Al Chaar v Minister for Immigration and Multicultural Affairs [2000] FCA 941

MIGRATION – failure to apply for a visa within the time prescribed by the Migration Regulations – whether the applicant must fail in his application for the visa – whether estoppel can apply in respect of the non-compliance with the Regulations

Migration Act 1958 (Cth)

Wang v Minister for Immigration and Multicultural Affairs (1997) 71 FCR 386 – referred to
Minister for Immigration and Multicultural Affairs v Polat (1995) 57 FCR 98 – referred to
B v Minister for Immigration and Multicultural Affairs (1997) 50 ALD 120 – referred to

AL CHAAR v MINISTER FOR IMMIGRATION AND MULTICULTURAL AFFAIRS
V 250 OF 1999

JUDGE:         MERKEL J
PLACE:         MELBOURNE
DATE:           11 JULY 2000

IN THE FEDERAL COURT OF AUSTRALIA

VICTORIA DISTRICT REGISTRY

V 250 OF 1999

BETWEEN:

FADI KAMAL AL CHAAR
APPLICANT

AND:

THE MINISTER FOR IMMIGRATION AND MULTICULTURAL AFFAIRS
RESPONDENT

JUDGE:

MERKEL J

DATE OF ORDER:

11 JULY 2000

WHERE MADE:

MELBOURNE

The Court orders that the application be dismissed with costs.

Note:    Settlement and entry of orders is dealt with in Order 36 of the Federal Court Rules.
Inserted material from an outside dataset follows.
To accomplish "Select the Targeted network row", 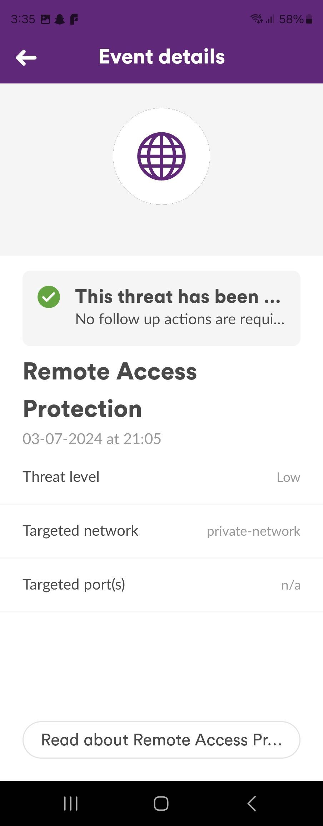I will point(162,531).
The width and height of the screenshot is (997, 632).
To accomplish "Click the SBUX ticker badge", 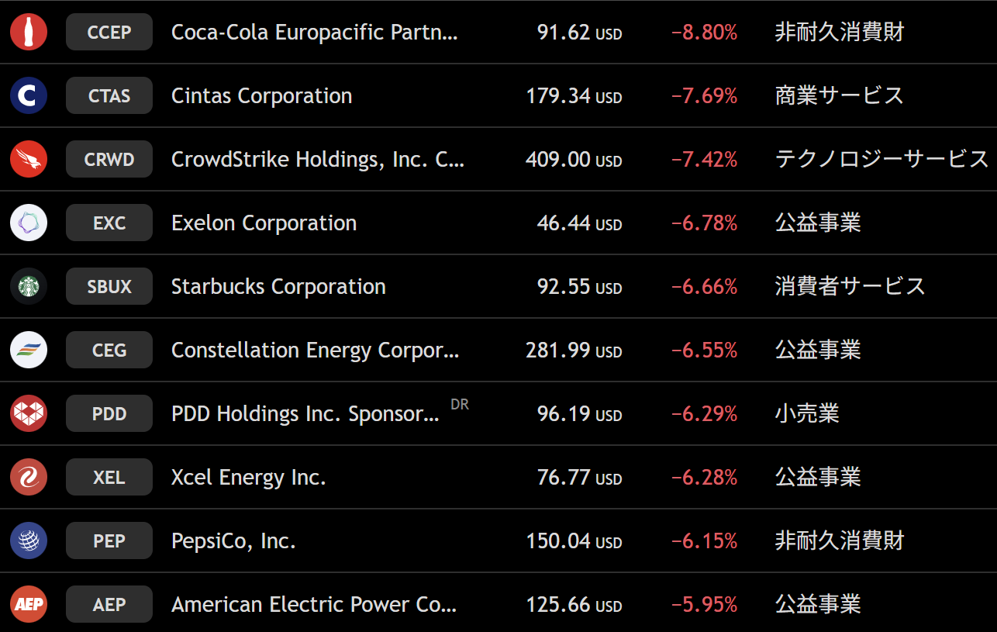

IN THE FEDERAL COURT OF AUSTRALIA

VICTORIA DISTRICT REGISTRY

V 250 OF 1999

BETWEEN:

FADI KAMAL AL CHAAR
APPLICANT

AND:

THE MINISTER FOR IMMIGRATION AND MULTICULTURAL AFFAIRS
RESPONDENT

JUDGE:

MERKEL J

DATE:

11 JULY 2000

PLACE:

MELBOURNE

REASONS FOR JUDGMENT

  1. The applicant has applied for a review of a decision of the Immigration Review Tribunal (“the Tribunal”) dated 30 April 1999.  The decision of the Tribunal affirmed the decision of a delegate of the Minister for Immigration and Multicultural Affairs to refuse the grant of a Change in Circumstance (Residence) (Class AG) Visa (“Change in Circumstance visa”) to the applicant.  The Change in Circumstance visa was sought by the applicant on the basis that he was a “special need relative” in relation to his aunt, who is an Australian citizen.

  2. A number of grounds were relied upon by the applicant. However, it was common ground that the applicant must fail in his review unless he can establish that the Tribunal erred in concluding that the applicant was unable to satisfy the prescribed criterion for the Change in Circumstance visa sought by him, being that the application for that visa be made within 12 months after the applicant ceased to hold a “substantive visa” as defined in s 5 of the Migration Act 1958 (Cth).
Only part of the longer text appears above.